The island, with the three odd coconut palms jutting out
like three fingers, so islandish in nature, almost like a slice cake of Andamans
or Bahamas may be, didn't remain an island anymore. The monsoon had gone a few
months back and the flooded patch of lowland that lent this tiny place the aura
of an island is now dry and exposed. There is dried yellow grass, and human
trails like hair partings serpent their ways to the knoll, with the three
coconut palms still swaying in the afternoon breeze. With winter round the
corner, cobwebs in the yellow grass now shimmer with the morning dew till the
sun decides to take a harsh late morning stand. Sometimes it feels ridiculous
now to look at this place, which like a treasured pain yearned for, was once so
distant and inaccessible that you had to think of either swimming or bringing in a boat. It
also seemed like the perfect time to reach this little island would be the
midnight, with the moon or the fireflies for company.
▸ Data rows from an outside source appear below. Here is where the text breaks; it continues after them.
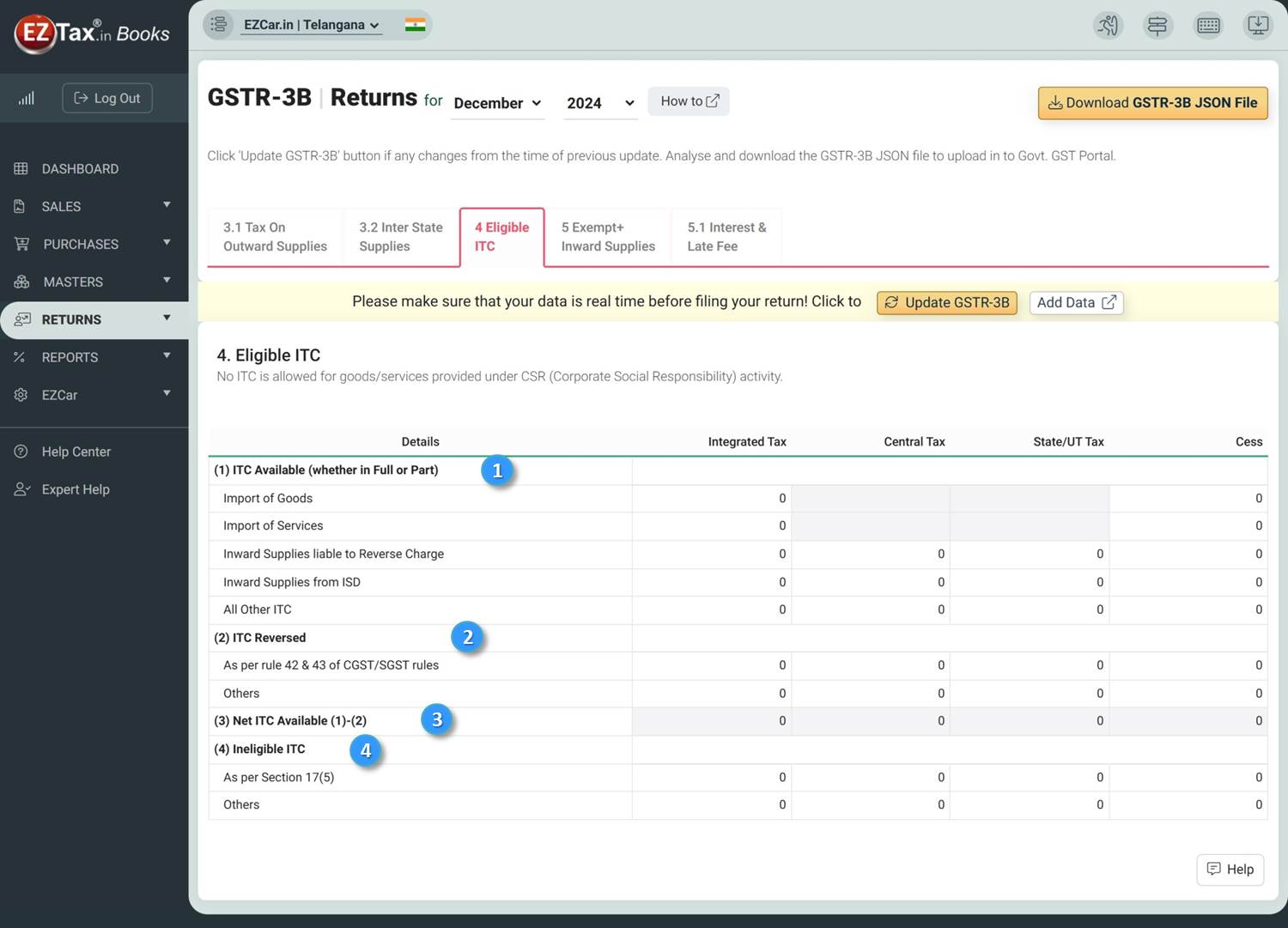Image resolution: width=1288 pixels, height=928 pixels.
Task: Open the keyboard shortcuts icon
Action: point(1208,26)
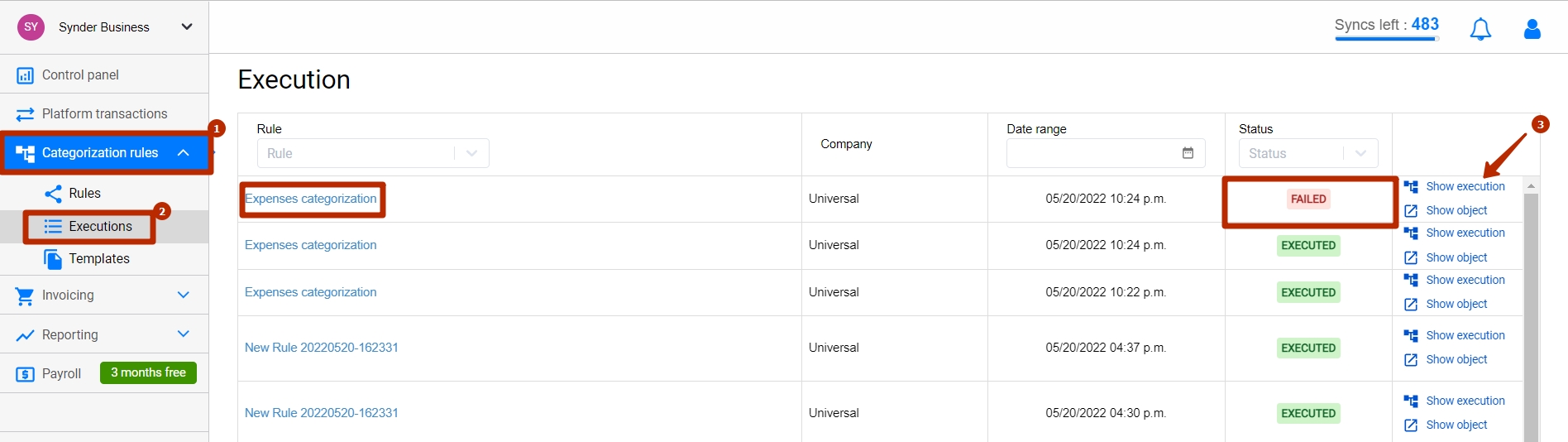Expand the Invoicing section chevron
Image resolution: width=1568 pixels, height=442 pixels.
[184, 295]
And the
mere thought of taking a crash date of adventure to reach this place seemed so
secretly justified a desire. And then the water, that once had shielded this
little paradise from random visitors, starts ebbing off, leaving the shiny
apple-snails stuck in the mud and the water lettuce dying a slow roasting
death. Then the mud starts getting foot-marked; visitors treading on the
half-baked surface still oozing with the scent of the wetlands. Then sprouts
the slumber ferns with their perfect clover leaves peeping through the tangles
of dying Spirogyra strewn across like green hair of some unknown maiden. It's now you know, that place, no longer a secret paradise, can be visited by
anybody. By that time, the yellow grass has arrived, and with it the human trails
that trample it. You don’t know when it exactly started, but you start to realize
the fading charm, the desire that is no more. The longings now seem so
foolish to visit this place in dreamy nights in mist and firefly lights. I am
yet to know what another monsoon brings and how many monsoons a man has to enjoy
in his lifetime. Or I’d rather say, endure in his lifetime.